ЧТО НУЖНО СДЕЛАТЬ » Продолжите приведённый ниже текст о западной морали и утрате универсальных ценностей, начав сразу после его последнего предложения.

ФРАГМЕНТ ДОКУМЕНТА »
Западная мораль зародилась в библейской этике, была универсализирована через христианство, но христианство пришло в упадок — и ничто не пришло ему на смену. Осталась пустота. А если невозможно, нечем заполнить пустоту, начинают ломать содержащую ее оболочку. В надежде, что пустота, выпущенная наружу, исчезнет.

Критика перестала служить укреплению ценностей, а стала служить их разрушению.

Но цивилизация не может верить в себя, если ее высшей добродетелью является самообвинение и саморазрушение.

Вместе с христианством исчезли и универсальные ценности.

Если раньше люди верили, что либеральные демократические принципы применимы ко всем, и применение их, пусть даже насильственное, ведет к добру и свету, то теперь считается, что эти принципы — всего лишь частные предпочтения западного мира.

А как только отказываются от универсальности ценностей, становится невозможным говорить «это хорошо», и «это плохо». Только «так мы чувствуем» или «так нам кажется».

СОХРАНЁННЫЕ ДАННЫЕ »
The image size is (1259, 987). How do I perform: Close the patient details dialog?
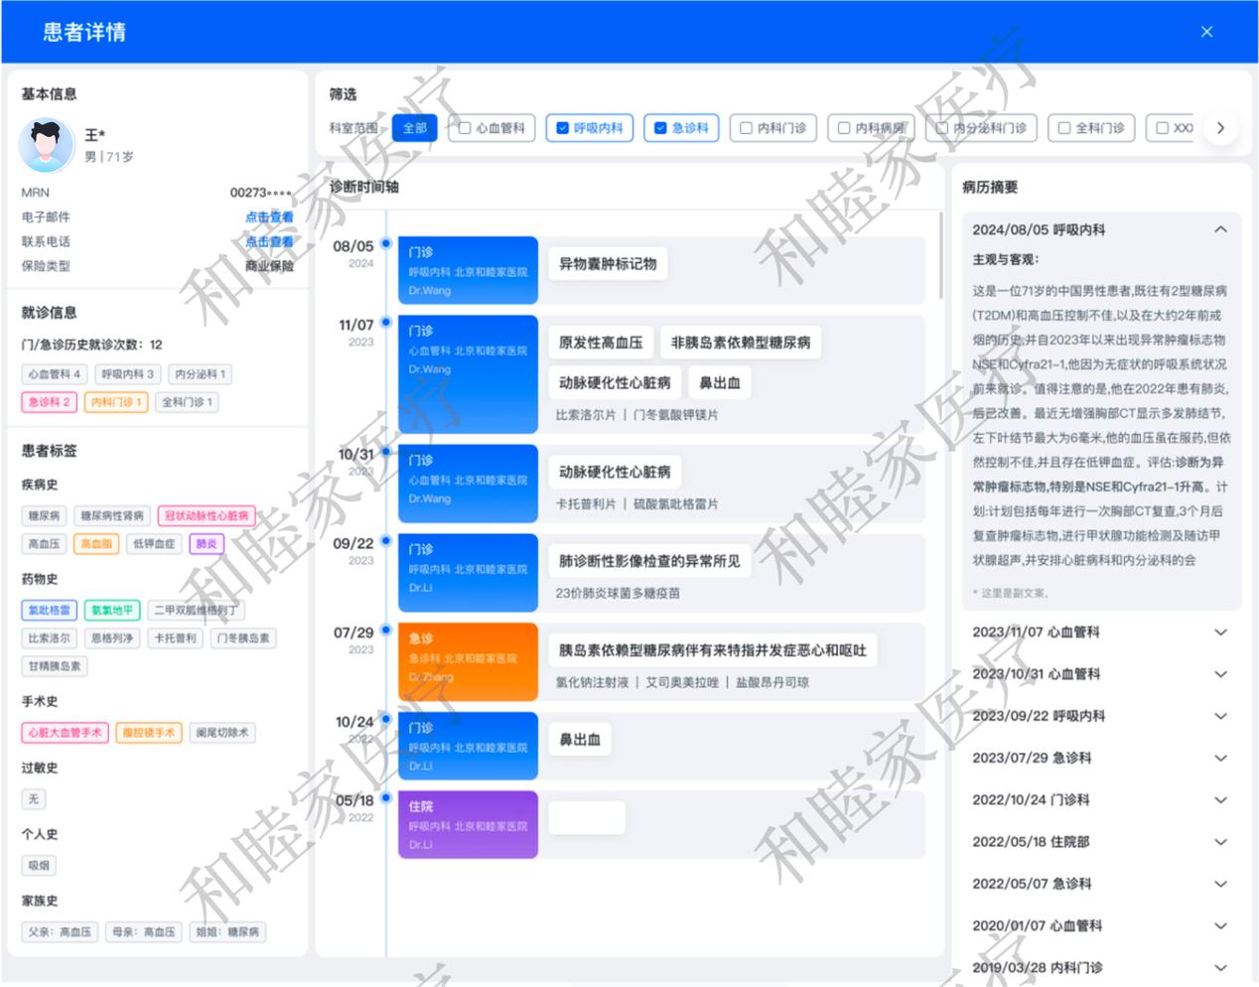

ПОЛЕ ОТВЕТА »
Любое моральное осуждение кажется нелегитимным, и Запад больше не верит, что может осуждать нелиберальные, тоталитарные культуры — у него нет оснований. (О феномене Израиля – позднее).

Как ни странно, одной из причин морального разложения Запада стала Катастрофа европейского еврейства, Холокост. Она стала окончательным доказательством того, как опасна моральная уверенность в своей правоте.

Урок Катастрофы вместо «недопустимо унижение человеческого достоинства, никакого и никогда» превратился в «любая моральная убежденность ведет к катастрофе».

И, как следствие, власть, любая власть, была переосмыслена как изначально аморальная. Власть стали приравнивать к угнетению, применение закона – к насилию, социальный и экономический успех – к вине перед слабыми, попытки защитить свой образ жизни – к эгоизму. Защита границ стала вызывать чувство стыда, победа стала вызывать подозрения.

Но мораль без власти — это всего лишь сентиментальность. Такое общество не может защитить свои принципы. И не защищает.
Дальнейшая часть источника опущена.